West earned a Ph.D. in sociology from Rutgers in 1978. Her thesis, "The National Welfare Rights Movement: Social Protest of Welfare Women (1966-1976)," became her first book, The National Welfare Rights Movement: The Social Protest of Poor Women, which was published by Praeger in 1981. West described her work as an exploration of the question, "How do you bring about change?"

In the author's preface, West reflects that the work taught her "a great deal about my own paternalistic behavior and attitudes as well as the institutional racism prevalent in our society."

In her "Commentary" for West's book, the NWRO's Johnnie Tillmon wrote: "Guida West's story of the National Welfare Rights movement tells it like it was and how it came to be…. It is important because it is the history of poor women - especially poor Black women and poor White women and poor Hispanic women - in the United States. This is a history that is not often, if ever written about. Anyone who cares to understand about being poor in this country will learn much about our struggle in these pages."

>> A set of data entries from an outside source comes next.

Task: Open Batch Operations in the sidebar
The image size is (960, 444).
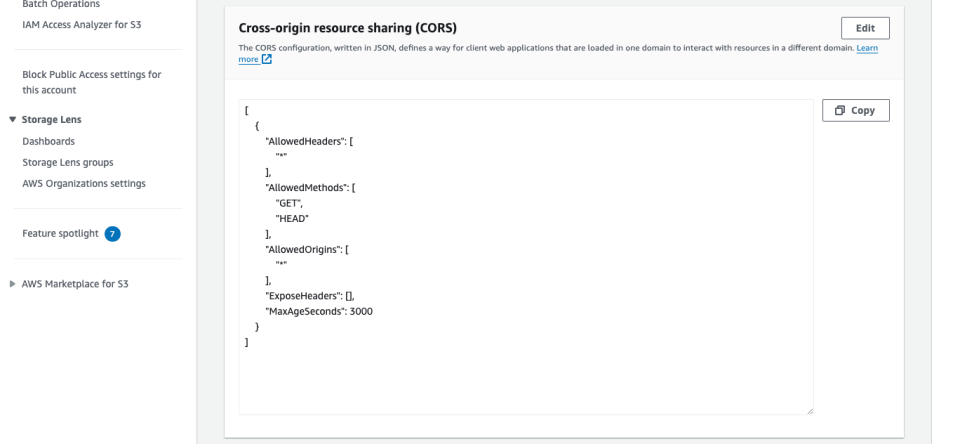Action: (x=60, y=5)
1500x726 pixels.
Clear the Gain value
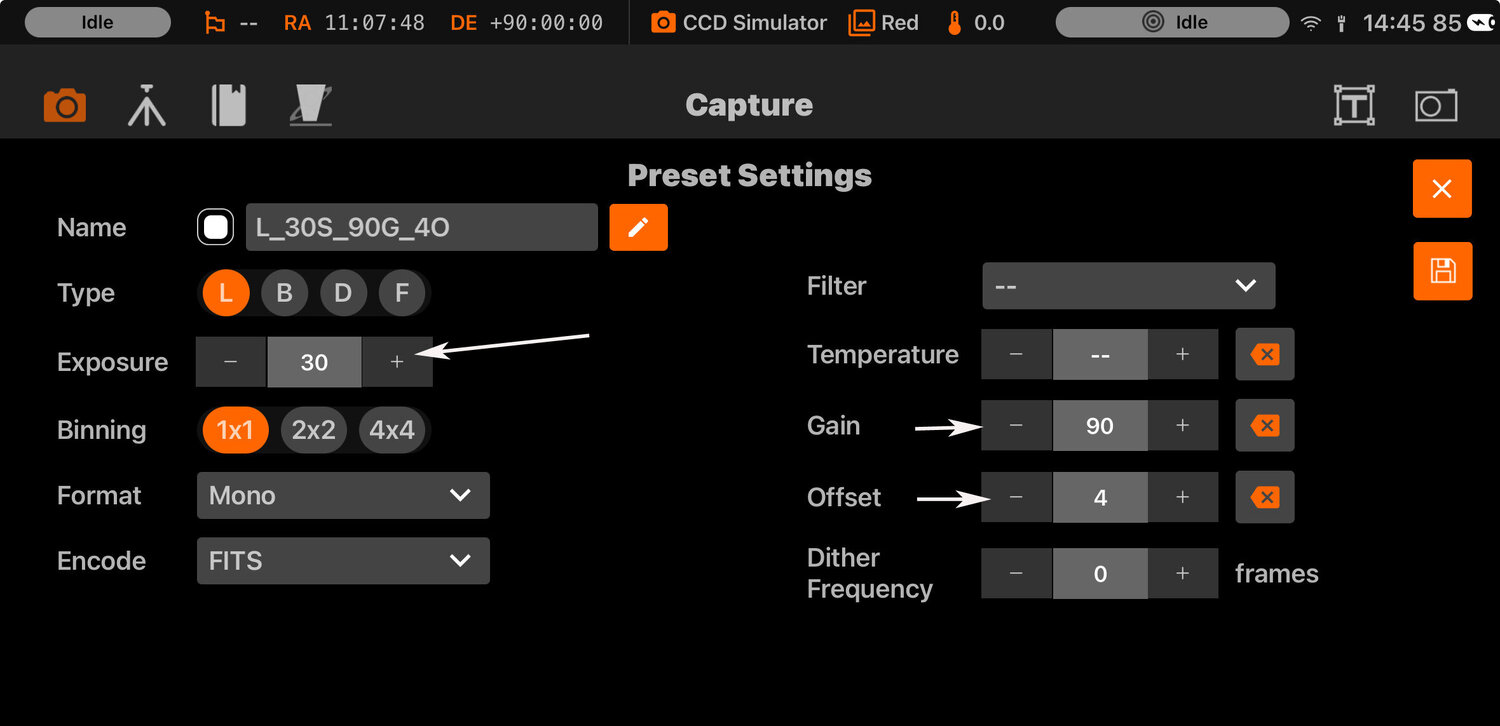pyautogui.click(x=1265, y=426)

After completing her Ph.D., West held various posts at Rutgers University between 1974 and 1987, including Coordinator of Continuing Education for Women in the Extension Division (1974-80), Assistant Professor of Sociology (1978-87), and Special Projects Administrator in the Institute for Research on Women (1987-89). She developed and supervised The New Jersey Project on Inclusive Scholarship, Curriculum and Teaching (the first statewide, state-funded gender and multi-cultural scholarship and curriculum project in the U.S.), obtained grant funding to establish the Training Institute for Sex Desegregation of the Public Schools in 1975, and developed and implemented policy/action conferences on Displaced Homemakers and Adolescent Pregnancy prevention. She also helped to found the Rutgers Women's Center, the Rutgers Institute for Research on Women, the Rutgers Women's Studies Program, and the Begin Again (B.A.) Program for Women.

In 1983, West initiated a research project to study the "patterns of change in the political behavior and ideology" of a sample of national welfare rights leaders from their early years through the heyday of the welfare rights movement and into the early 1980s. The end result was intended to be a book, originally titled "Welfare Rights Leaders in a Becalmed Movement" and later, "Protest Leadership Outcomes: Welfare Rights Leaders a Decade Later." Though the book was never completed, West presented the research (including extensive interviews with NWRO leaders) in a number of conference papers beginning in 1984.

After being denied tenure at Rutgers, West went to work in 1989 as Director of Policy, Advocacy and Research for the Federation of Protestant Welfare Agencies, Inc. (FPWA). In this capacity she gave testimony, and represented FPWA on various committees and boards associated with welfare and economic justice.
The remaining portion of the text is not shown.